I'm trying to understand how the system's call stack works internally when a recursive function is called. Specifically, I'm looking at a function that computes the maximum depth of a binary tree using a postorder traversal.

I do know there is a stack solution out there, but I would one that mimics the internal call as closely as possible.

Here's the tree I'm working with:

    1
   / \
  2   3
 / \
4   5

And here's the recursive function:

def maxDepth(root: Optional[TreeNode]) -> int:
    def dfs_postorder(node: TreeNode) -> Union[int, Literal[0]]:
        if not node:
            return 0

        left_depth = dfs_postorder(node.left)
        right_depth = dfs_postorder(node.right)
        return max(left_depth, right_depth) + 1

    return dfs_postorder(root)

When this function is run on the tree, it first calls itself on the root, then on the root's left child, then on the left child's left child, and so on, until it reaches a leaf. At each step, it adds a frame to the call stack.

However, I'm confused about when the right children get added to the stack. From my understanding of the code, it seems like the function would only start processing the right children after it has finished with all the left children.

For instance, after the first call to the function (with the root node 1), I would expect the next call to be with the left child (2), and the system's call stack to look like this:

[(1, "processed"), (2, "process")]

where process means the node's left and right are yet to be explored and processed means we explored its left and right and probably ready to be "popped" later.

However, I've been told that even at this early stage, the call stack would also include a frame for the right child (3), like this:

[(1, "processed"), (3, "process"), (2, "process")]

Why is this the case? How does the system's call stack actually work in this situation?

Answer 1

It might be helpful to think of call-stack frames as remembering "where to return to" when a function call returns.
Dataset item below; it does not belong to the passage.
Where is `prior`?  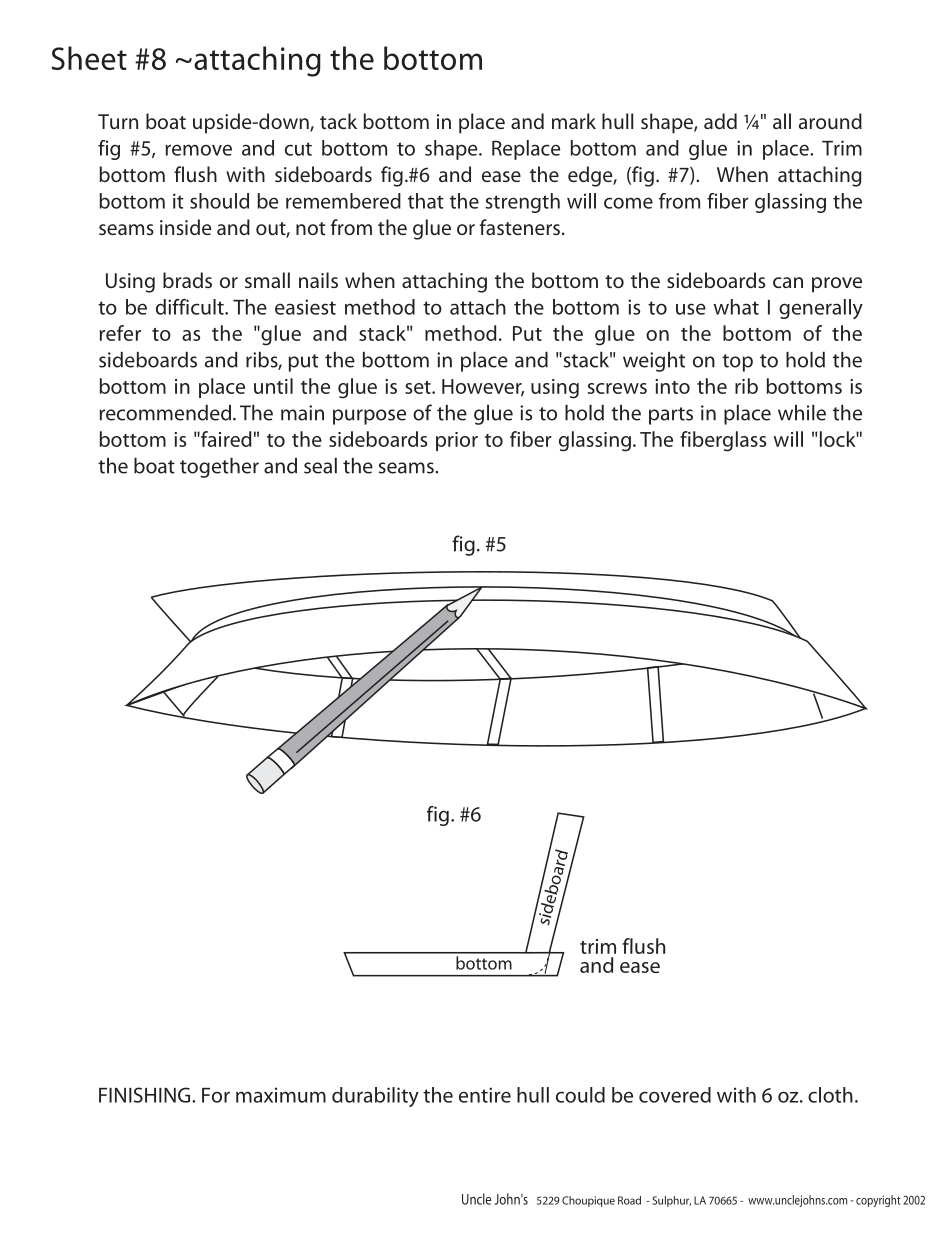
prior is located at coordinates (457, 441).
There are two recursive calls in your example (one for the left child, and one for the right), so there are two possibilities of where those calls should return to.

Let's label these two return points, A and B:

    left_depth = dfs_postorder(node.left)
A:
    right_depth = dfs_postorder(node.right)
B:
    return max(left_depth, right_depth) + 1

All the call-stack needs to do is remember whether or not it is returning to the code at A, or returning to the code at B.

---

While processing node 2, the stack looks something like the following. Here, the stack remembers that, when we return to node 1, the program should continue at point A in the code.

[(node: 1, continue_at: A), (node: 2, ...)]

Later, the program continues with node 1 at point A, causing it to start processing the right child, at which point the stack looks like this:

[(node: 1, continue_at: B), (node: 3, ...)]

---

Now, to address this point:

However, I've been told that even at this early stage, the call stack would also include a frame for the right child

This is not correct. The call-stack includes a frame that remembers it should continue at point A, but there is no explicit frame for the right child (yet). It just so happens that the next thing to occur at point A is a call that will begin processing the right child.